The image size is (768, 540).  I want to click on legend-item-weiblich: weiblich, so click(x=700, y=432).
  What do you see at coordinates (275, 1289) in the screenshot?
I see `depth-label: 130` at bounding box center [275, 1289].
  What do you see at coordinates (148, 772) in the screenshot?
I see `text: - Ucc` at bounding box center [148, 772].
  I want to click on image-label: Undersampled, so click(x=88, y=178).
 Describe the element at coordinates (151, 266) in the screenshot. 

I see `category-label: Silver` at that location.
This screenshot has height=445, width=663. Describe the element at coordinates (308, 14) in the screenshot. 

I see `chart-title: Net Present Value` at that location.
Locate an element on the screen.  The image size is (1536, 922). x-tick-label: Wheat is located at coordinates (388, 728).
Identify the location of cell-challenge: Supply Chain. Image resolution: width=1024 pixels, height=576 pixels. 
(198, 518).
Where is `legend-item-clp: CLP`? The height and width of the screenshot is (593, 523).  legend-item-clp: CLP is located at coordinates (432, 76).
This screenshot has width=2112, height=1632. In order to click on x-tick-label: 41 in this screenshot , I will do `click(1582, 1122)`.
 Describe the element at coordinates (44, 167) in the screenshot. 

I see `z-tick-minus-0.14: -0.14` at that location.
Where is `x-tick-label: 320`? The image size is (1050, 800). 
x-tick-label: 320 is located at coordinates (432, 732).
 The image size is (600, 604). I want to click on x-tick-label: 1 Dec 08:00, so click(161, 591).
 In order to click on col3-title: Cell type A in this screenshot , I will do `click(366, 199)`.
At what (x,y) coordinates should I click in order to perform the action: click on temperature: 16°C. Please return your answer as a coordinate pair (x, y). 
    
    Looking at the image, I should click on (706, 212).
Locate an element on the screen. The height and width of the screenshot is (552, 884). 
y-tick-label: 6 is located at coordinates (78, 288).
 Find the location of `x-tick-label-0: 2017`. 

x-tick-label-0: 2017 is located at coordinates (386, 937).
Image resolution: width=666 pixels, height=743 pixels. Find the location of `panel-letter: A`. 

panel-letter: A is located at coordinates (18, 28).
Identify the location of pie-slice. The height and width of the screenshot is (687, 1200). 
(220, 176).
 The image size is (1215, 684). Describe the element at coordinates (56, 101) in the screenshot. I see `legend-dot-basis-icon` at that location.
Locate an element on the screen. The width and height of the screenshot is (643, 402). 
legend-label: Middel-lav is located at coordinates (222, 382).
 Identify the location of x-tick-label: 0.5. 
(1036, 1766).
--*--
• **EXERCISE DETAILS**
Starting with the first line of the rows above, print each line word for word, and stop after the line that contains "coordinates (432, 76).".

• **PROBLEM SOLUTION**
The image size is (768, 540).  I want to click on legend-item-weiblich: weiblich, so click(x=700, y=432).
  What do you see at coordinates (275, 1289) in the screenshot?
I see `depth-label: 130` at bounding box center [275, 1289].
  What do you see at coordinates (148, 772) in the screenshot?
I see `text: - Ucc` at bounding box center [148, 772].
  I want to click on image-label: Undersampled, so click(x=88, y=178).
 Describe the element at coordinates (151, 266) in the screenshot. 

I see `category-label: Silver` at that location.
This screenshot has height=445, width=663. Describe the element at coordinates (308, 14) in the screenshot. 

I see `chart-title: Net Present Value` at that location.
Locate an element on the screen.  The image size is (1536, 922). x-tick-label: Wheat is located at coordinates (388, 728).
Identify the location of cell-challenge: Supply Chain. Image resolution: width=1024 pixels, height=576 pixels. 
(198, 518).
Where is `legend-item-clp: CLP`? The height and width of the screenshot is (593, 523).  legend-item-clp: CLP is located at coordinates (432, 76).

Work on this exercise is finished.